The war of visions for Mexico rages on. Soon enough it will be time for the Supreme Court to decide for one or the other. Perhaps after last year’s opinion to free those convicted of the 1997 paramilitary murder of 45 unarmed indigenous parishioners in the village of Acteal, Chiapas, the Court will want to add some “balance” to its ledger and close the case of Atenco with freedom for the prisoners. Or perhaps it will tear the wound, and the gap between these two Mexicos, ever larger by closing the legal route for their release.

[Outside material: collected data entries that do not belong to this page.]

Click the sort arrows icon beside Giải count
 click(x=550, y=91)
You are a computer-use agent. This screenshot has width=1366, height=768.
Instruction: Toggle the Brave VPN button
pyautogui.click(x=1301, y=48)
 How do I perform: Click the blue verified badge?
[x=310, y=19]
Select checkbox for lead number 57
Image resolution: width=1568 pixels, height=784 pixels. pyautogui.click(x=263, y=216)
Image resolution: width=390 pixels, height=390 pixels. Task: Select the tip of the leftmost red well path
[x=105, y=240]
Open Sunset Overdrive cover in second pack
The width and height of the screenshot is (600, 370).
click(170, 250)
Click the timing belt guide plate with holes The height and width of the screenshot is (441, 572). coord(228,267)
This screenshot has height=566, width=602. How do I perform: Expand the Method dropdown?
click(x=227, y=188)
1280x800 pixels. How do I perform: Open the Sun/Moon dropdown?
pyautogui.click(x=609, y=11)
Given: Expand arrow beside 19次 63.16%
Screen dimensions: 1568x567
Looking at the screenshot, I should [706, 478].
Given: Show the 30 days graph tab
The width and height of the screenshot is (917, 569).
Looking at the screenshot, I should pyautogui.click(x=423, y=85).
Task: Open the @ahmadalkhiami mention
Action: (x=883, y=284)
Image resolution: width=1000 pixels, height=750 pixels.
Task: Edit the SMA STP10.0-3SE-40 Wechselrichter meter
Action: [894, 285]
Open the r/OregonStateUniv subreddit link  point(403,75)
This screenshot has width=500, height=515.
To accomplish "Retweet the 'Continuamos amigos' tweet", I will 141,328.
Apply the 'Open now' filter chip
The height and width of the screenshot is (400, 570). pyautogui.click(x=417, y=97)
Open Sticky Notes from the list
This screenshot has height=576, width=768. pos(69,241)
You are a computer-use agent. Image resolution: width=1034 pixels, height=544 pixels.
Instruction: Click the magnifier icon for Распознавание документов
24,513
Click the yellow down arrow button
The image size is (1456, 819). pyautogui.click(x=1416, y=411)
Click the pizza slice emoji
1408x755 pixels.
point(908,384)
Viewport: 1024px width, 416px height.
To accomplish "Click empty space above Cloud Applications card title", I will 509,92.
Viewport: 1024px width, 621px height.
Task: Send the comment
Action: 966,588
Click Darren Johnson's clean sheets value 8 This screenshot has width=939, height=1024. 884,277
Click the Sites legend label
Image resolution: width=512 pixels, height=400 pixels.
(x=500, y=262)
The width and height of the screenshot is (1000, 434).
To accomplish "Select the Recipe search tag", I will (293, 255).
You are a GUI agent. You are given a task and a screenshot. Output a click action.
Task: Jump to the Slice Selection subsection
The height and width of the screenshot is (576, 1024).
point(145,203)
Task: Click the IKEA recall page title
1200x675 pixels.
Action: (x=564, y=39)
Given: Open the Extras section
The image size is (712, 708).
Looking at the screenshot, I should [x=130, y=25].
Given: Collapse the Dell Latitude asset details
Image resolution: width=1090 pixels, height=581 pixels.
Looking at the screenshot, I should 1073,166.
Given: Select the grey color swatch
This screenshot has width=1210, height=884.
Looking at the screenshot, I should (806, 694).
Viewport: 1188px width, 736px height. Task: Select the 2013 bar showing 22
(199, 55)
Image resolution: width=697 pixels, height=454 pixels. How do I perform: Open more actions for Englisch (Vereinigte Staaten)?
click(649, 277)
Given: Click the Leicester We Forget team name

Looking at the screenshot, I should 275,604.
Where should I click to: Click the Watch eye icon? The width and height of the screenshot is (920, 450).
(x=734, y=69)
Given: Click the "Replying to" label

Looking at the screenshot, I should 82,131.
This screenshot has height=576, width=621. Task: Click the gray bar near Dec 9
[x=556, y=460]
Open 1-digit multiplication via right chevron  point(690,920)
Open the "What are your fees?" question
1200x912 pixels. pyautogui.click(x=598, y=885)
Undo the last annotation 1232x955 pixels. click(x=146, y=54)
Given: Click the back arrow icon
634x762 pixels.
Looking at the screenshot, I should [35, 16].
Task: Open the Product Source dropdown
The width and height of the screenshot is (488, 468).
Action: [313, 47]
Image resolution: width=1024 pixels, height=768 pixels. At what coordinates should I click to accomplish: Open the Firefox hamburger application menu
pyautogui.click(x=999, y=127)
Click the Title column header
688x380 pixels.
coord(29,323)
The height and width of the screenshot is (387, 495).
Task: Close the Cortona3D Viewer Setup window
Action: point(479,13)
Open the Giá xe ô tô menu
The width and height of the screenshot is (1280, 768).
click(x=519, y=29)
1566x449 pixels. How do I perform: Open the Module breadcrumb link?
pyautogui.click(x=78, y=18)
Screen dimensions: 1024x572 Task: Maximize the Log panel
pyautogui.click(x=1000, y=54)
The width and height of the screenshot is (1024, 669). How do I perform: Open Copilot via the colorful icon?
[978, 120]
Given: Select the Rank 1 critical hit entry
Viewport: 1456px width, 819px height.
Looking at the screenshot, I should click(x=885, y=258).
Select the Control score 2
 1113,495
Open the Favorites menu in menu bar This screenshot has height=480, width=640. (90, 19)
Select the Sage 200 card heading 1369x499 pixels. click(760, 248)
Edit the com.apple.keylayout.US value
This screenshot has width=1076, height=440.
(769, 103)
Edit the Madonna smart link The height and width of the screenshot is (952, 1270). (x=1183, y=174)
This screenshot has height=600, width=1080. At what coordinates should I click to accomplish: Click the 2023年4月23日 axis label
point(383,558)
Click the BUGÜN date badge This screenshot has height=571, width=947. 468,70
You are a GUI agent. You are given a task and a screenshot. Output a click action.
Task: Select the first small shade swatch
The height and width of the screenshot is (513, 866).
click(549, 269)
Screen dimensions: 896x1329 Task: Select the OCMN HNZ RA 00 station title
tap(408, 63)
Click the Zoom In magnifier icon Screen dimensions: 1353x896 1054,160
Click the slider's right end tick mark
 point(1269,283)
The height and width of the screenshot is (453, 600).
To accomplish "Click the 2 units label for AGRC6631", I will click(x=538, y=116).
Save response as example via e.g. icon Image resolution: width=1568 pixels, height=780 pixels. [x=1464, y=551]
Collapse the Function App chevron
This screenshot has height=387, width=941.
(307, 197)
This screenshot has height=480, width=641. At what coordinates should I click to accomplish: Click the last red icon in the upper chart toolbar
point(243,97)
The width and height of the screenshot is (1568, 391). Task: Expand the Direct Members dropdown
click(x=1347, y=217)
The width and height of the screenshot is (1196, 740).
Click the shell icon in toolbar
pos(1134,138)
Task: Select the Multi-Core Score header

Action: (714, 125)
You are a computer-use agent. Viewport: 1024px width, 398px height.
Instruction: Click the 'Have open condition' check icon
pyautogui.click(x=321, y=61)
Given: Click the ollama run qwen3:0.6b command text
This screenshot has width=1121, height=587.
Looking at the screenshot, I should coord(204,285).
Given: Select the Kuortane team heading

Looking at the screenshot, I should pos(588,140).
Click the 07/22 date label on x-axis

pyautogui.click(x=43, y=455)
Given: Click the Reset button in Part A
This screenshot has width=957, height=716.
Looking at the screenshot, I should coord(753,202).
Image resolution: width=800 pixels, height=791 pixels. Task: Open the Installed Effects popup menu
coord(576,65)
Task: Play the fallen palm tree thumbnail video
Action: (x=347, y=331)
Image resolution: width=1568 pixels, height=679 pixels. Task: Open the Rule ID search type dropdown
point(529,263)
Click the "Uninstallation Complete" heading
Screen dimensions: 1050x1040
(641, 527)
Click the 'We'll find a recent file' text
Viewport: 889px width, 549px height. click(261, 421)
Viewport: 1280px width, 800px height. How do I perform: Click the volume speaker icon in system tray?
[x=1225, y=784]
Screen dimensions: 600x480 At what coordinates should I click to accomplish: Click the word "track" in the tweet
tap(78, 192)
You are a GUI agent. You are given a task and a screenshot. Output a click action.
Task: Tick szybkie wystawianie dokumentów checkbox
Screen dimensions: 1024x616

No matter the outcome, it seems clear that the Frente has its eyes on the horizon, and the calendar. As Frente member Maria Perez Elizalde told Bricker, “What is needed now is for Mexico to wake up in time and this is the principle struggle of the People’s Front in Defense of the Land. Beyond the freedom of the prisoners, beyond the defense the land, a very concrete struggle of the People’s Front is to wake up our brothers and sisters to what is going on. So that we don’t exchange our freedom or land for a few pesos. For a few pesos that you have today but tomorrow are already gone.”
Movimiento and the Frente still continue to find new ways to be compañeros. The most recent was “a simultaneous press conference in Detroit we did through the Internet with thecompas of Atenco,” which Dominguez described to me, “so that they could speak for themselves to the media-makers of the left who were gathered at the Allied Media Conference. It was an honor for us that they joined us in this press conference because their struggle is enormous compared to ours. It gave us confidence to create bridges of communication between different struggles in different countries. It was very moving for the members of Movimiento.”
This Sunday Movimiento will extend these “bridges of communication” even further when they host their Third Encuentro for Dignity and Against Displacement. They will be joined by other organizations fighting gentrification throughout New York City and the region and by many more. Haitian organizers who have just returned from their shaken homeland will share their experiences. The members of the Frente will be present again, as they were in Detroit, through a live video conference. This time they will also joined in this way by Abahlali baseMjondolo, the South African Shack Dwellers Movement. The nine political prisoners of Atenco who are being held in Molino de Flores prison in Texcoco have sent along a written message for the gathering. And surely the other three, Nacho, Hector and Felipe, leaders of the Frente held in the maximum security prison “El Altiplano,” will be present in the thoughts of many in attendance.
So, will Mexico be a country of compañeros, or Calderóns? An armored, open-pit mine and playground for the rich? Or a place where, as the Zapatistas say, everything is for everyone and many worlds fit? After all these years, the question has not yet been definitively answered; in 2010 these two Mexicos are in conflict, from East Harlem to Chiapas.
And how will we respond, dear readers? Will we be compañeros?